Whenever a line of the data below holds the string "computer", copy that line.

....

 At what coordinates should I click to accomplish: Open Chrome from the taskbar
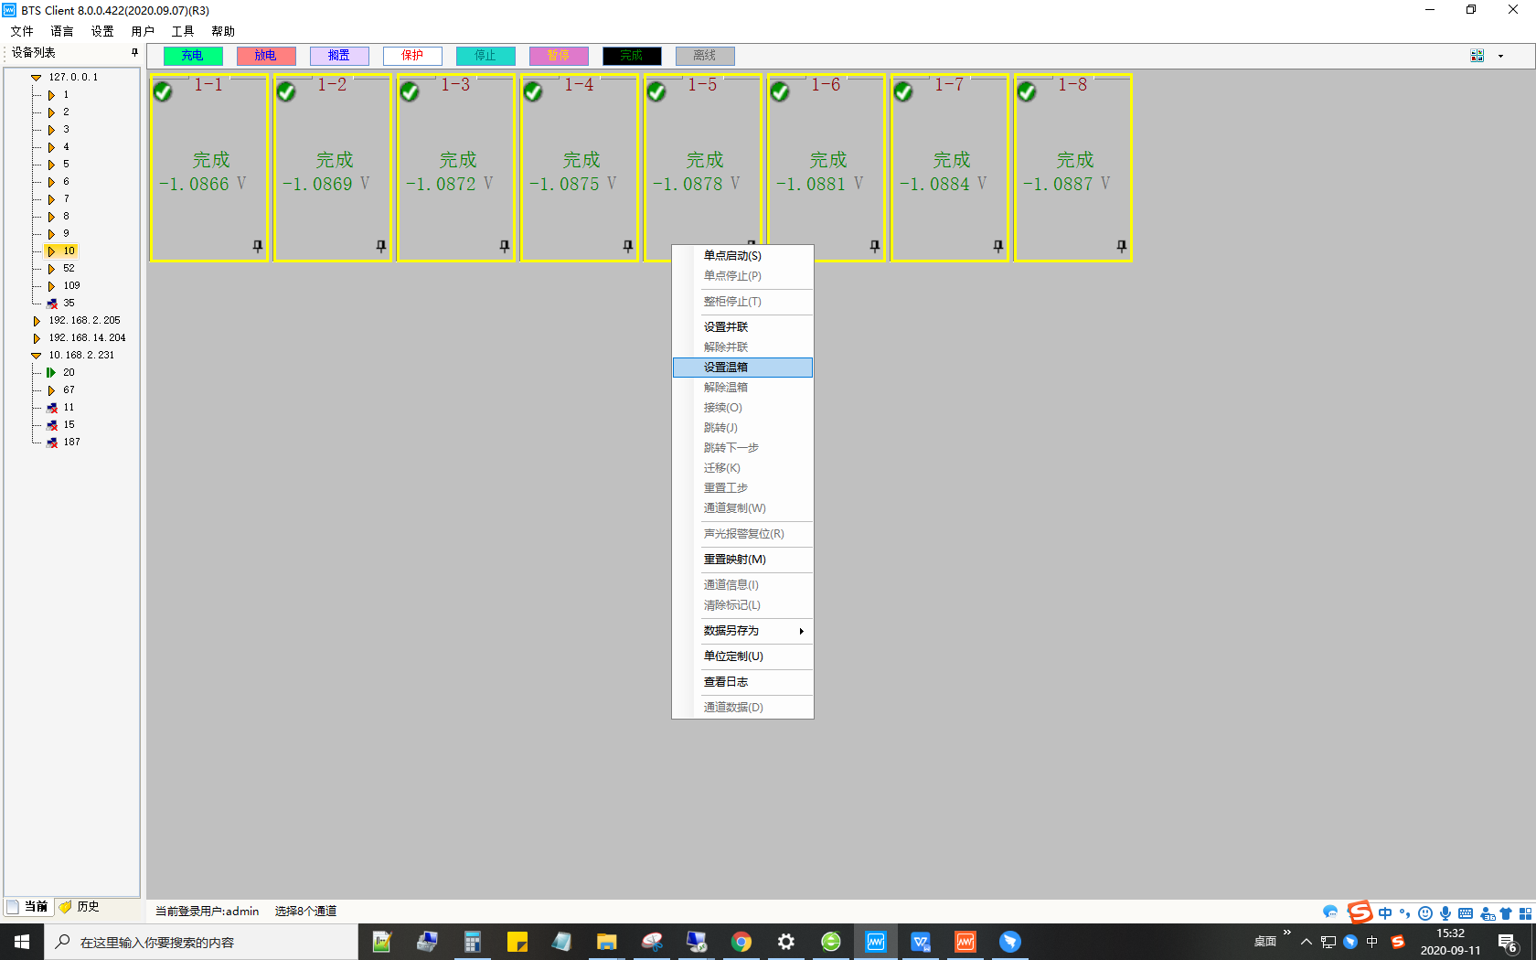741,942
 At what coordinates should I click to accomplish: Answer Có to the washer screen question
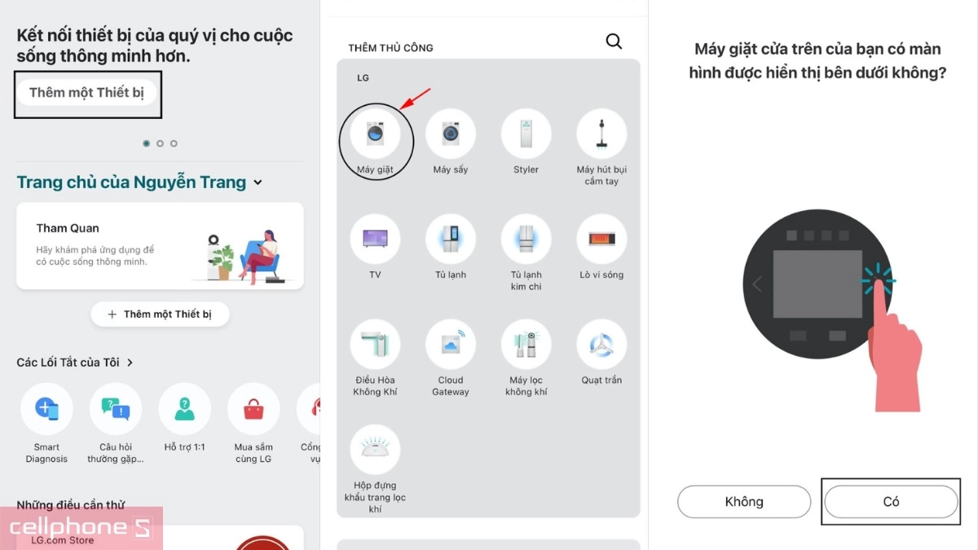[x=891, y=502]
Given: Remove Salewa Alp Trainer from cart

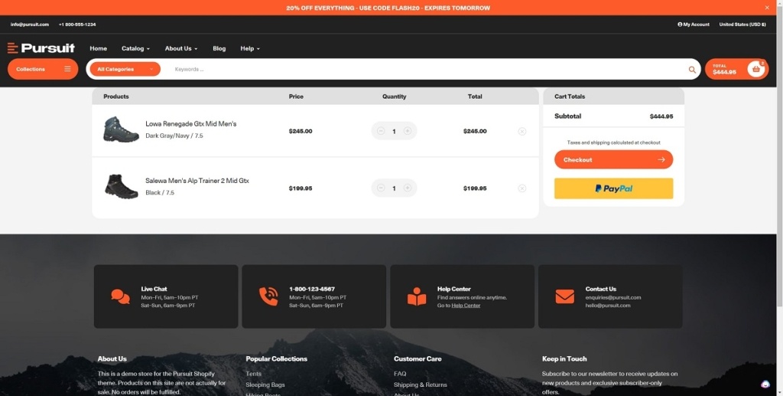Looking at the screenshot, I should tap(522, 188).
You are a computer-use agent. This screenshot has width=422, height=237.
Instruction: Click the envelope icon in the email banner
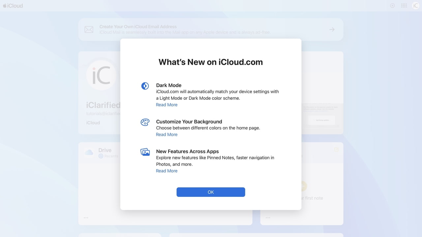pyautogui.click(x=89, y=29)

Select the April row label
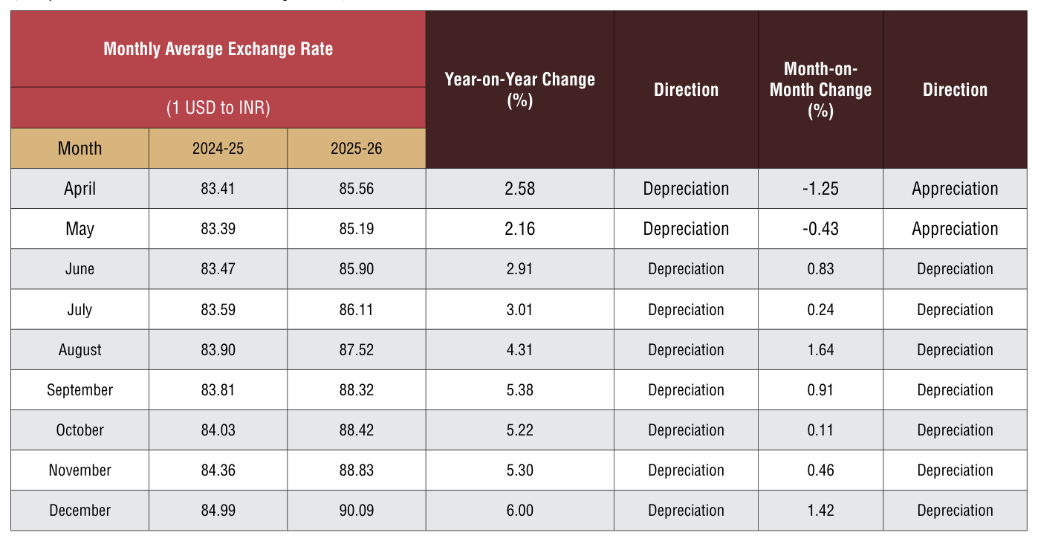(80, 189)
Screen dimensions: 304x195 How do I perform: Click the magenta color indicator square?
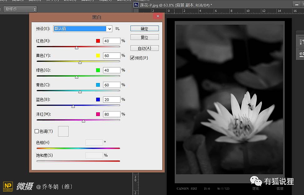98,114
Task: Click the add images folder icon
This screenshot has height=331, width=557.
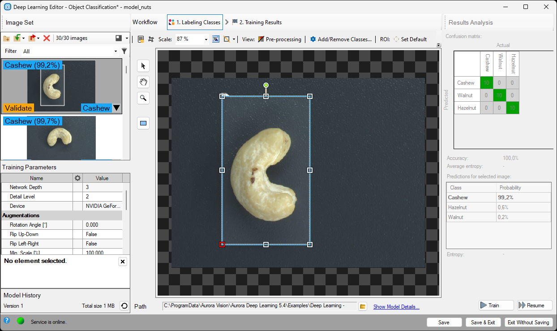Action: click(6, 39)
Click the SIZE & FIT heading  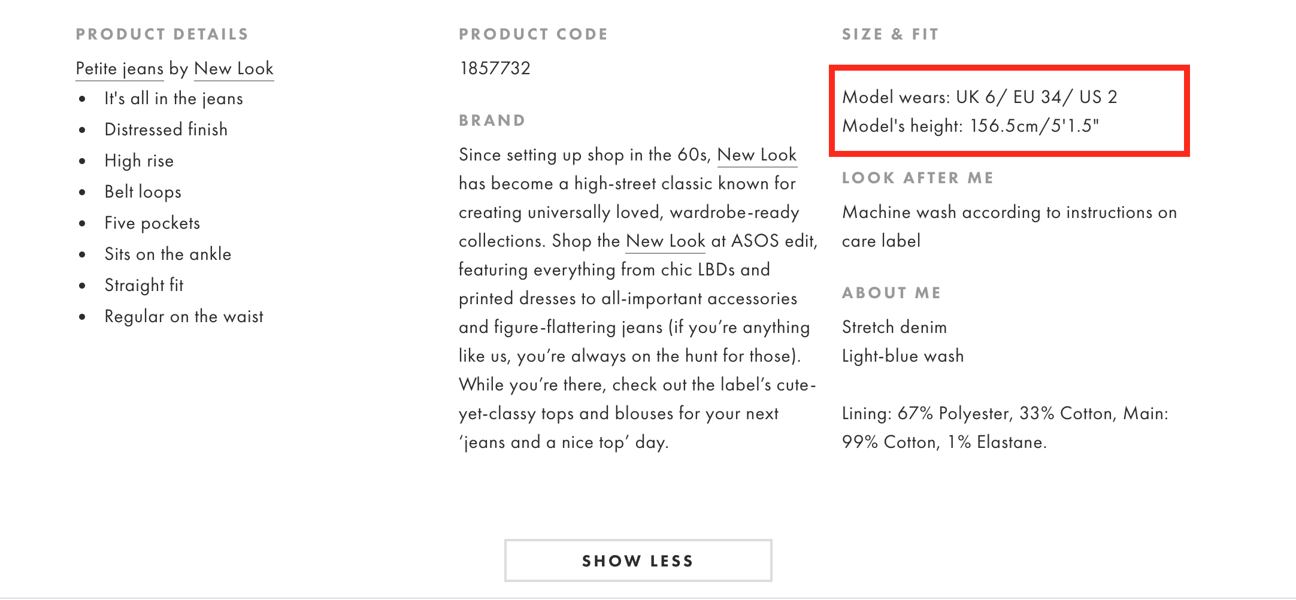click(890, 34)
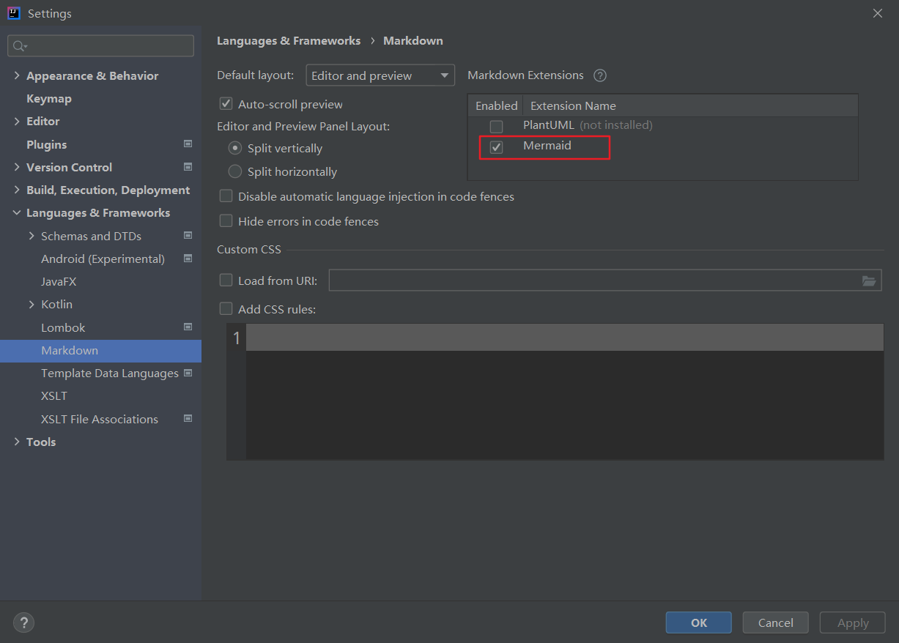This screenshot has width=899, height=643.
Task: Expand the Kotlin tree node
Action: [31, 304]
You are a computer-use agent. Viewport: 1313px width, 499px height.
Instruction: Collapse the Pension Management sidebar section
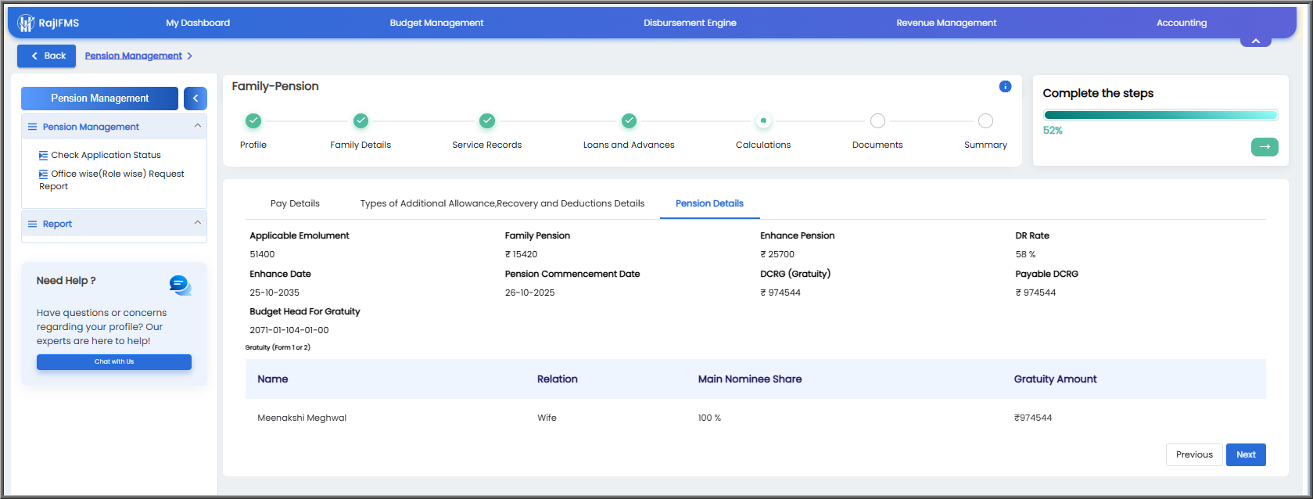pos(198,126)
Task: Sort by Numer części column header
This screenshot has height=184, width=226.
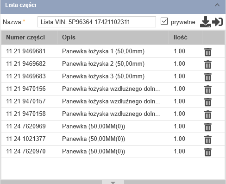Action: pos(29,38)
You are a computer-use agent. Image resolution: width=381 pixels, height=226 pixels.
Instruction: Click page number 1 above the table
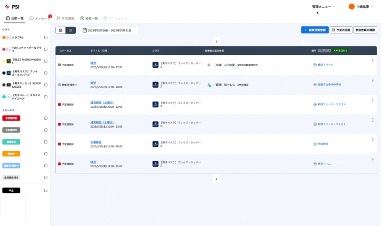216,41
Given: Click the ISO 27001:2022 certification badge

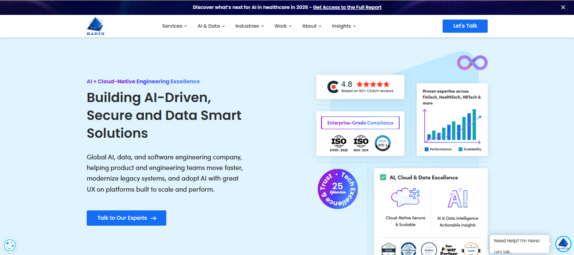Looking at the screenshot, I should point(339,143).
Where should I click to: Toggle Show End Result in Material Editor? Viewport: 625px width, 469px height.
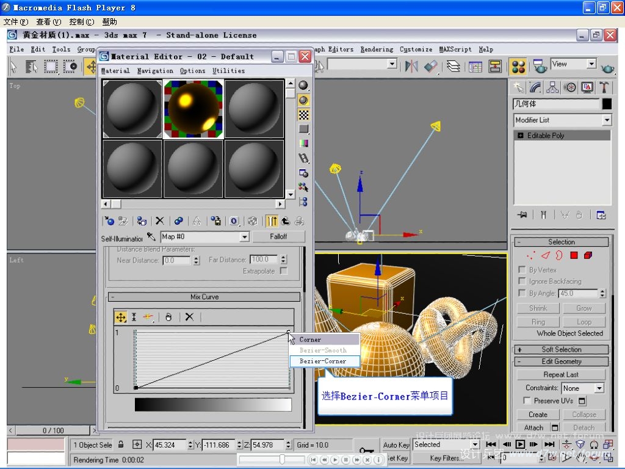click(x=272, y=221)
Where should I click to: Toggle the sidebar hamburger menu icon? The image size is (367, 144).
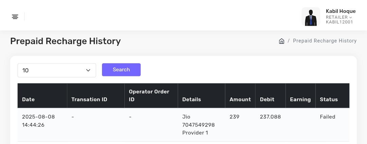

....

Answer area:
You are a computer-use agent. This screenshot has width=422, height=237.
You are a computer-use agent. Viewport: 1313px width, 499px height.
You are a computer-use agent. Image resolution: width=381 pixels, height=226 pixels.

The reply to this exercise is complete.